Materials provided:

══════

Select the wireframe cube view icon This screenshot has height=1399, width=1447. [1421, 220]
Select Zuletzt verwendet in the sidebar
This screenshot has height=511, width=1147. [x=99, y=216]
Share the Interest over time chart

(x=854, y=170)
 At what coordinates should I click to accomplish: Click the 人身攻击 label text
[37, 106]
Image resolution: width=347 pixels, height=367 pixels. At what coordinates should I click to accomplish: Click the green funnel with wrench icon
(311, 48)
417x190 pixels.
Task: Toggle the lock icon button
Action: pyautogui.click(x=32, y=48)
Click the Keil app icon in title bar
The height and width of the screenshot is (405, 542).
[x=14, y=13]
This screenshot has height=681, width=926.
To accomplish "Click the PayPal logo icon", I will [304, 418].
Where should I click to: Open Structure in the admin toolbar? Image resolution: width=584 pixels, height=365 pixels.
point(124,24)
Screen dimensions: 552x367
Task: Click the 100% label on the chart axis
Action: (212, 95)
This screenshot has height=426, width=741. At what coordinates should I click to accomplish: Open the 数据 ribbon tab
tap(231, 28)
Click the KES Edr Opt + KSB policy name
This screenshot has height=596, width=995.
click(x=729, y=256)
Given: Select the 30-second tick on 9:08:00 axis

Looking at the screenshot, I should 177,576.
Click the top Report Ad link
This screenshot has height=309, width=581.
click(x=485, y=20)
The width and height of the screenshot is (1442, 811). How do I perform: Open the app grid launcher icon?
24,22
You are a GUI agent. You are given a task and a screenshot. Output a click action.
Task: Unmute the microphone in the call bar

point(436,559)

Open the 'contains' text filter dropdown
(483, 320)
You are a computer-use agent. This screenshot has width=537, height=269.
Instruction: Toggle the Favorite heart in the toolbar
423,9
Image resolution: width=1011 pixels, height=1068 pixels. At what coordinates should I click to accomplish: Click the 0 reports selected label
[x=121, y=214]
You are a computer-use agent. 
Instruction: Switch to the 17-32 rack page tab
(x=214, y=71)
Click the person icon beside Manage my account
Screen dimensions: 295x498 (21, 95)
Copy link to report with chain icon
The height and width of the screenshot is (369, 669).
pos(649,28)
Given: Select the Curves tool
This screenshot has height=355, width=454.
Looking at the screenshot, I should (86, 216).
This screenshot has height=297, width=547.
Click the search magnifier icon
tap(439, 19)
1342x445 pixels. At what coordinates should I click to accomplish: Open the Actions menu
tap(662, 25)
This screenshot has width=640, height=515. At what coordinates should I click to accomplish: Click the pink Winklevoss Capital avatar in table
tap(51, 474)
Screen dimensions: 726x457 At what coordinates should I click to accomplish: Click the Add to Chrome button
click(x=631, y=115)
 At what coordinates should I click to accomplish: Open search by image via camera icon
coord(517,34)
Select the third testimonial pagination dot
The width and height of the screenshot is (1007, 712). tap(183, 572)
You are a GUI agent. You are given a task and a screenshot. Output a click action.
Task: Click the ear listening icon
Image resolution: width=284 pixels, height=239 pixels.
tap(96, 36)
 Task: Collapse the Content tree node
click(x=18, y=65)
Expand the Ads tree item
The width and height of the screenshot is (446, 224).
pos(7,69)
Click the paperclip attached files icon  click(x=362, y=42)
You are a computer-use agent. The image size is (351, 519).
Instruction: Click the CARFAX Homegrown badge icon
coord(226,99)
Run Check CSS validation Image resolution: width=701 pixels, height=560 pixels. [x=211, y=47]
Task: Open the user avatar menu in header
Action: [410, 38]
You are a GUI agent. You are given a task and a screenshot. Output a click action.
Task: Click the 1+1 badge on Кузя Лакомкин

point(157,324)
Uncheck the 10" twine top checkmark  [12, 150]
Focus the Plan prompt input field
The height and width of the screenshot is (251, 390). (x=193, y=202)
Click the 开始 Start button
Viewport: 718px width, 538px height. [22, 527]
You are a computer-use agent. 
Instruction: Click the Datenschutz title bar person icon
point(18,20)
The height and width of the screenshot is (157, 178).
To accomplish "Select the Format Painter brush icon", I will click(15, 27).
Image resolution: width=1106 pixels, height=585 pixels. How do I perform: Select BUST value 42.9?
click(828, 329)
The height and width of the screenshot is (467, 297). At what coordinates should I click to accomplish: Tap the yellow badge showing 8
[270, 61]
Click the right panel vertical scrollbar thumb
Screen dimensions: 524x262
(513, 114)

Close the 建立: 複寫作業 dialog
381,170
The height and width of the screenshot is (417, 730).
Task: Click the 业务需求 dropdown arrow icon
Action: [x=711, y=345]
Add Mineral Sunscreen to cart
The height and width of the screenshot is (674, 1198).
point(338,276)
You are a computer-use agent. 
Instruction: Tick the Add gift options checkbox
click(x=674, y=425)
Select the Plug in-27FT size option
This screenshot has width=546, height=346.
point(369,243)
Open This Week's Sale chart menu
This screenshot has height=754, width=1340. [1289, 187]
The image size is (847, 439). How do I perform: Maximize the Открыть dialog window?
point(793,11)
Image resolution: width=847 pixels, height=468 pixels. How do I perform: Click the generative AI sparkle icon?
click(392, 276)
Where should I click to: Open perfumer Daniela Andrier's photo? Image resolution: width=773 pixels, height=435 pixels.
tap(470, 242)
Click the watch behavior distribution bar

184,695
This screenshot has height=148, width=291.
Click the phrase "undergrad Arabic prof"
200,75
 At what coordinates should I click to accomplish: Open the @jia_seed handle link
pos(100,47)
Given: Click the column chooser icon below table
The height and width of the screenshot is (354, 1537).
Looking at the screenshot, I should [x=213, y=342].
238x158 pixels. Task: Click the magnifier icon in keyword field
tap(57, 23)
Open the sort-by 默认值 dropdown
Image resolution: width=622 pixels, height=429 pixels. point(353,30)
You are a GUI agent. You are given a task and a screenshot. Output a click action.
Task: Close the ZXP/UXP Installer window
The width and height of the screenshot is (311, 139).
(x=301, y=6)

══════

What to do:
Write down again, exactly as given, only the lines above that fall from the line with "This screenshot has height=681, width=926." to the line with "Click the KES Edr Opt + KSB policy name", inclusive.

Answer area:
This screenshot has height=681, width=926.
To accomplish "Click the PayPal logo icon", I will [304, 418].
Where should I click to: Open Structure in the admin toolbar? Image resolution: width=584 pixels, height=365 pixels.
point(124,24)
Screen dimensions: 552x367
Task: Click the 100% label on the chart axis
Action: (212, 95)
This screenshot has height=426, width=741. At what coordinates should I click to accomplish: Open the 数据 ribbon tab
tap(231, 28)
Click the KES Edr Opt + KSB policy name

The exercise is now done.